Durante os dois mandatos de Fernando Henrique Cardoso, um tema recorrente na pauta de discussão dos governos de Brasil e EUA, foi a formação da Área de Livre Comércio das Américas - ALCA. Durante seu primeiro mandato, FHC procurou protelar as discussões da ALCA, ao mesmo tempo, que tentava fortalecer o MERCOSUL. A estratégia brasileira consistiu em:

i) Fortalecer a posição brasileira por meio da construção de posições semelhantes com outros participantes; ii) postergar o início tanto as negociações quanto os prazos de liberalização comercial; iii) manter os objetivos do plano Bush, do início da década de 1990; iv) conduzir simultaneamente as negociações da Alca e da liberalização do Mercosul – União Europeia, com vistas a aumentar o poder de barganha brasileira. (RAMOS BECARD, 2009, p. 106).

Já no segundo mandado, o governo FHC, com vista a evitar o isolamento do Brasil, buscou participar, de forma mais ativa, das negociações para a formação da ALCA. O objetivo era incluir, no projeto, itens e conceitos de interesse do Brasil e do MERCOSUL. Apesar dos esforços do governo brasileiro, o projeto deixava poucos espaços para negociação de temas que não fossem do interesse dos Estados Unidos.

Alguns analista defendem que, se analisarmos pela lógica da política econômica implementada pelo governo FHC, a ALCA poderia ter sido uma oportunidade para modernizar a economia do país. Contudo, as negociações não avançaram conforme o desejado. Se por um lado o governo brasileiro “[...] condicionou as negociações sobre serviços, investimentos, propriedade intelectual e compras governamentais ao fornecimento de maior acesso ao mercado norte-americano e à eliminação de barreiras não tarifárias e subsídios agrícolas nos Estados Unidos.” (RAMOS BECARD, 2009, p. 106). Por outro, o governo Clinton não tinha mais condições políticas de avançar nas negociações.
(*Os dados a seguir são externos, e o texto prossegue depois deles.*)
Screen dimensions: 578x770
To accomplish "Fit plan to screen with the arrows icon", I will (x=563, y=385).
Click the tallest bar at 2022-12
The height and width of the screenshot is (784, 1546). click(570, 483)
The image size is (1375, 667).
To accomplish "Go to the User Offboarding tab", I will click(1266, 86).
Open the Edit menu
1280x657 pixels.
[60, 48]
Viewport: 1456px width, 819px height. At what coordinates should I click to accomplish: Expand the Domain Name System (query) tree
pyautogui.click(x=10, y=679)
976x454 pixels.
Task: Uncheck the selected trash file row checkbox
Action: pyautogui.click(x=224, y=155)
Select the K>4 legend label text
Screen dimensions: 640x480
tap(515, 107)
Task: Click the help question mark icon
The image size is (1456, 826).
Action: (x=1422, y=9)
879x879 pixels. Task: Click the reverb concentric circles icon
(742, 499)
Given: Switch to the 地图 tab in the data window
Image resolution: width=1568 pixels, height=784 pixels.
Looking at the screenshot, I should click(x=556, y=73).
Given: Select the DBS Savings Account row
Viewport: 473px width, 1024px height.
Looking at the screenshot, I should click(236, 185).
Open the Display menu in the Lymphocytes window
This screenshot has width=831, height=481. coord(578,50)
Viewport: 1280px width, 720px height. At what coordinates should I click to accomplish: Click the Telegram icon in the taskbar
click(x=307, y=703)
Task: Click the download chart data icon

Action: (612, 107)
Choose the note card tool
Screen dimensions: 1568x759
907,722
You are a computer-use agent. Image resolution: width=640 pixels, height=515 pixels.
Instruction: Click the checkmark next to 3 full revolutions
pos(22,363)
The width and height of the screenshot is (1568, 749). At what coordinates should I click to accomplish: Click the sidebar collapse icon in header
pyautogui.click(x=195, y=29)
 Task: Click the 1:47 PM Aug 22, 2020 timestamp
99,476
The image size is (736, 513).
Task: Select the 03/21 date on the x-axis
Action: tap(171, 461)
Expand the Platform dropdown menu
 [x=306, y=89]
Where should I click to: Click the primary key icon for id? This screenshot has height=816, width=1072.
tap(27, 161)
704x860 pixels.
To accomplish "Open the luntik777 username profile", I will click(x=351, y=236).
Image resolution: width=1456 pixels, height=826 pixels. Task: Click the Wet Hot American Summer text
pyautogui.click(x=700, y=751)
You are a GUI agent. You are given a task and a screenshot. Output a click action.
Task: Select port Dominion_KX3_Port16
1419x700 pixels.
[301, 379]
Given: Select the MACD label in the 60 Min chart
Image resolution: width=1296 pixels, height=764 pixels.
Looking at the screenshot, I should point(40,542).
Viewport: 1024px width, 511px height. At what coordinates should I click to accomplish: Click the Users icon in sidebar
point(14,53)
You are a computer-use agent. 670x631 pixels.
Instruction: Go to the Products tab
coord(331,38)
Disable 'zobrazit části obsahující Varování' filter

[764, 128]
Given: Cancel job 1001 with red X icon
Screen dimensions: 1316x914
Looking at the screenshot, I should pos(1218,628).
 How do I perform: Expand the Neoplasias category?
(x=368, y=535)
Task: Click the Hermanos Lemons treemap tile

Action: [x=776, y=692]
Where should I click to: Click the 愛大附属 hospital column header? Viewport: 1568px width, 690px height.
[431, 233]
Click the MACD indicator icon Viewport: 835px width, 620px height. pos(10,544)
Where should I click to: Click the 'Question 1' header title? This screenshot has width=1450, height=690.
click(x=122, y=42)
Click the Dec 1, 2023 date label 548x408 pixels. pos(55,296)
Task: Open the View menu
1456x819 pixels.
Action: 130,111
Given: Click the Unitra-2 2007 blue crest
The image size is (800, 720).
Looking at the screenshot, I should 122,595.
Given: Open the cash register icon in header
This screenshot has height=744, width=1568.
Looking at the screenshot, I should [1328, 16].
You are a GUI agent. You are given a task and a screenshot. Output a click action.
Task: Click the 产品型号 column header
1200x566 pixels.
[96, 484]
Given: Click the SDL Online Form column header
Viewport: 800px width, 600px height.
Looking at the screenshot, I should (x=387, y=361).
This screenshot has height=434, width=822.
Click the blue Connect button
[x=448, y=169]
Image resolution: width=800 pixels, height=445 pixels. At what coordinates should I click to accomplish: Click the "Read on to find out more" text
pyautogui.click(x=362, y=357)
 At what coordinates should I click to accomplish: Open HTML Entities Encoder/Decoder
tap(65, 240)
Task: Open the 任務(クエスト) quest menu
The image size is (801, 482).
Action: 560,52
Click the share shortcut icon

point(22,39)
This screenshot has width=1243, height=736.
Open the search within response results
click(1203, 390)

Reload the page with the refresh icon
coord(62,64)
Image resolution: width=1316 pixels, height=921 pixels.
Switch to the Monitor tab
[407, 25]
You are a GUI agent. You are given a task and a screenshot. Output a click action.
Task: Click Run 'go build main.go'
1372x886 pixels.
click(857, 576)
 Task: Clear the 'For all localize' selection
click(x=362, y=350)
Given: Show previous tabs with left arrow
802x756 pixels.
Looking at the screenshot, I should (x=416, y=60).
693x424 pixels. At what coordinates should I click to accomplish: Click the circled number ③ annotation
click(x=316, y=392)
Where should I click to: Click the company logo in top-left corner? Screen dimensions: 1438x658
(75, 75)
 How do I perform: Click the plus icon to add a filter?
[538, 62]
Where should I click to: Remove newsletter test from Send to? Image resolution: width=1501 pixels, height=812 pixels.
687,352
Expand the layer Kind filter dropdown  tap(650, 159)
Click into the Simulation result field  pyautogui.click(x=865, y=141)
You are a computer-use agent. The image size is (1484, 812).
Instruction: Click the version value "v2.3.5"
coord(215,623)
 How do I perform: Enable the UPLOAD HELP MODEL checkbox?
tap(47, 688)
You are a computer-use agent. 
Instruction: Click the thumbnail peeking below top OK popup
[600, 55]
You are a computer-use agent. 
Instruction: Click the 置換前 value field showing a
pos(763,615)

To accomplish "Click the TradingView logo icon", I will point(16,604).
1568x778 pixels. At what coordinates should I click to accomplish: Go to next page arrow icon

O então presidente Bill Clinton enfrentava alguns problemas decorrentes do seu envolvimento amoroso com uma estagiária da Casa Branca. Seu governo também estava pressionado pelo fortalecimento dos conservadores que defendiam a adoção de medidas protecionistas, e pela proximidade das eleições presidenciais.

Durante as negociações da ALCA, o presidente Clinton não recebeu do congresso americano o fast track, que é uma autorização para negociar, diretamente, acordos comerciais. Isso também influenciou o andamento das discussões para a criação do bloco econômico, pois as decisões deveriam ser, constantemente, avalizadas pelo congresso. Nesse período, tivemos ainda as crises econômicas da América Latina, Ásia e Rússia, e o fracasso do encontro, realizado em Seattle, para discutir as novas regras para a OMC, e consequentemente, destravar o comércio mundial.

Neste contexto, a política externa dos EUA voltou suas atenções para as questões de segurança como a expansão da Organização do Tratado do Atlântico Norte - OTAN, com a inclusão de membros do leste europeu, as negociações para a solução do problema entre Israel e palestinos, e o combate ao tráfico de drogas, com implementação do Plano Colômbia.

Em relação à América Latina, os EUA passam a discutir acordos bilaterais com diversos países do continente. Isso fez o Brasil perder espaço na agenda política dos EUA, e as relações entre os dois entram em compasso de espera. Como reação, o governo brasileiro procurou melhorar suas relações com outros países emergentes, aumentou suas críticas ao

modelo de globalização assimétrica e deu seguimento ao projeto de Integração Física da América do Sul, IRSA.

Com os atentados terroristas de 11 setembro, as relações bilaterais entre Brasil e EUA tornaram-se mais complicadas. Após este evento, como forma de solidariedade, o governo brasileiro invocou o Tratado Interamericanos de Assistência Recíproca - TIAR, para atuar internacionalmente em apoio aos EUA. Contudo, os ataques não foram realizados por agentes estatais, logo o tratado não se aplica.